The Minimax Risk in Testing Uniformity over Large Alphabets under Missing-Ball Alternatives
We study the problem of testing the goodness of fit of categorical count data to a Poisson distribution uniform over the categories, against a class of alternatives defined by excluding an $\ell_p$ ball, $p \leq 2$, of radius $ε$ around the uniform rate sequence. We characterize the minimax risk for this problem as the expected number of samples $n$ and the number of categories $N$ go to infinity. Our result enables constant-factor comparisons among the many estimators previously proposed for this problem, rather than comparisons only at the level of convergence rates or scaling orders of sample complexity. The minimax test relies exclusively on collisions in the small sample limit, but behaves like the chi-squared test otherwise. Empirical studies across a range of parameters show that the asymptotic risk estimate is accurate in finite samples, and that the minimax test outperforms both the chi-squared test and a test based on collisions under the least favorable alternative. Our analysis involves a reduction to a structured subset of alternatives, establishing uniform asymptotic normality for a family of linear test statistics, and solving an optimization problem over $N$-dimensional sequences akin to classical results from signal detection in Gaussian white noise. Finally, we discuss the connection to the fixed-sample-size multinomial model, arguing that the Poisson minimax risk derived here also characterizes the minimax risk of the multinomial problem.
💡 Research Summary
The paper addresses the fundamental problem of testing uniformity of categorical count data when both the expected total sample size n and the number of categories N grow to infinity. The observations O₁,…,O_N are modeled as independent Poisson random variables with means n Q_i, where the null hypothesis H₀ asserts that the rate vector Q equals the uniform vector U = (1/N,…,1/N). The alternative set V_ε consists of all rate vectors that lie outside an ℓₚ‑ball (p ≤ 2) of radius ε centered at U. This “missing‑ball” formulation captures a broad class of non‑smooth, high‑dimensional alternatives that have been largely unexplored in the literature.

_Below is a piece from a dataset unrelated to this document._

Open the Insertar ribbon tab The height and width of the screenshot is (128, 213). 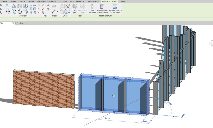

The main contribution is a precise asymptotic characterization of the minimax risk R*(V_ε) in the regime N ≫ n (the high‑dimensional setting). The authors prove that when the risk converges to a non‑trivial constant c ∈ (0,1), it satisfies
R*(V_ε) = 2 Φ(−u_{ε,n,N,p}) + o(1),
where Φ denotes the standard normal CDF and
u_{ε,n,N,p}² = ε⁴ n² / (2 N^{3−4/p}).
Thus the risk is completely determined by a single signal‑to‑noise‑type quantity u_{ε,n,N,p}, which combines the sample size, alphabet size, ℓₚ‑radius, and the norm parameter p. The result holds under two natural sufficient conditions: (i) u_{ε,n,N,p} converges to a finite constant while N = o(n²) or ε N^{1−1/p}=o(1); or (ii) the alternative set is intersected with small ℓ_∞ and ℓ₂ neighborhoods of the uniform vector, ensuring that the problem is not trivially separable.

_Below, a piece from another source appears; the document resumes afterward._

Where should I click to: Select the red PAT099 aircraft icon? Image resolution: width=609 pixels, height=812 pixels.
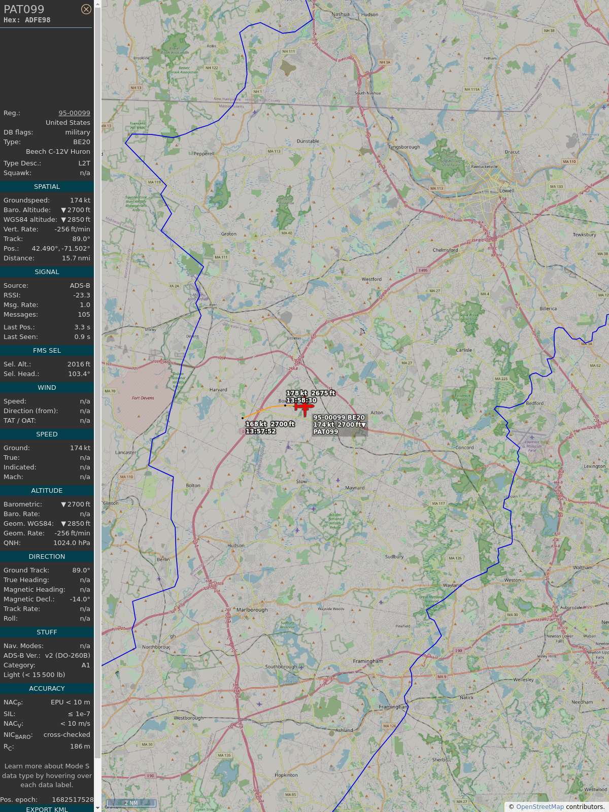pos(305,407)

A key methodological insight is that the optimal test can be expressed as a linear functional of the histogram of counts, i.e., T = ∑{m≥0} a_m X_m where X_m = ∑{i=1}^N 1{O_i=m}. The authors establish uniform asymptotic normality for this family of statistics, despite the fact that the raw Poisson counts are not jointly normal. By carefully choosing the coefficients a_m, the test interpolates between two classical regimes: in the “small‑sample” limit (n/N → 0) it reduces to a collision‑based statistic (essentially counting the number of doubletons), while for larger n it behaves like the familiar chi‑squared statistic. This adaptive behavior yields the minimax risk given above.
From a Bayesian perspective, the least‑favorable prior is shown to be a product of symmetric two‑point distributions on each coordinate, placing mass at 1/N ± ε N^{-1/p}. Under this prior, the Bayes risk coincides exactly with the minimax risk, confirming the optimality of the linear test. The authors also derive the asymptotic risk of the standard chi‑squared test under the same least‑favorable prior, obtaining
R_{χ²} = 2 Φ(−r n/N + n u_{ε,n,N,p}) + o(1),
which is strictly larger than the minimax risk unless n/N → ∞. This explains why the chi‑squared test, though minimax in the regime N = o(n) or for smooth alternatives, fails to achieve optimal performance when the alphabet is much larger than the sample size.
Extensive simulations for p = 1 illustrate the accuracy of the asymptotic formula (the empirical risk matches 2 Φ(−u) within a few percent) and demonstrate that the proposed minimax test uniformly dominates both the chi‑squared test and a pure collision test across a wide range of (n, N, ε) configurations. Notably, even when n/N ≈ 0.01 the minimax test maintains a risk around 0.18, whereas the chi‑squared test’s risk exceeds 0.30.
Finally, the paper connects the Poisson setting to the fixed‑sample‑size multinomial model. By conditioning on the total count ∑ O_i = n, the Poisson vector becomes multinomial with cell probabilities proportional to Q. Using de‑Poissonization techniques and conditional central limit theorems, the authors argue that the same minimax risk expression applies to the multinomial problem, thereby extending the relevance of their results to the most common practical scenario of categorical data with a fixed total count.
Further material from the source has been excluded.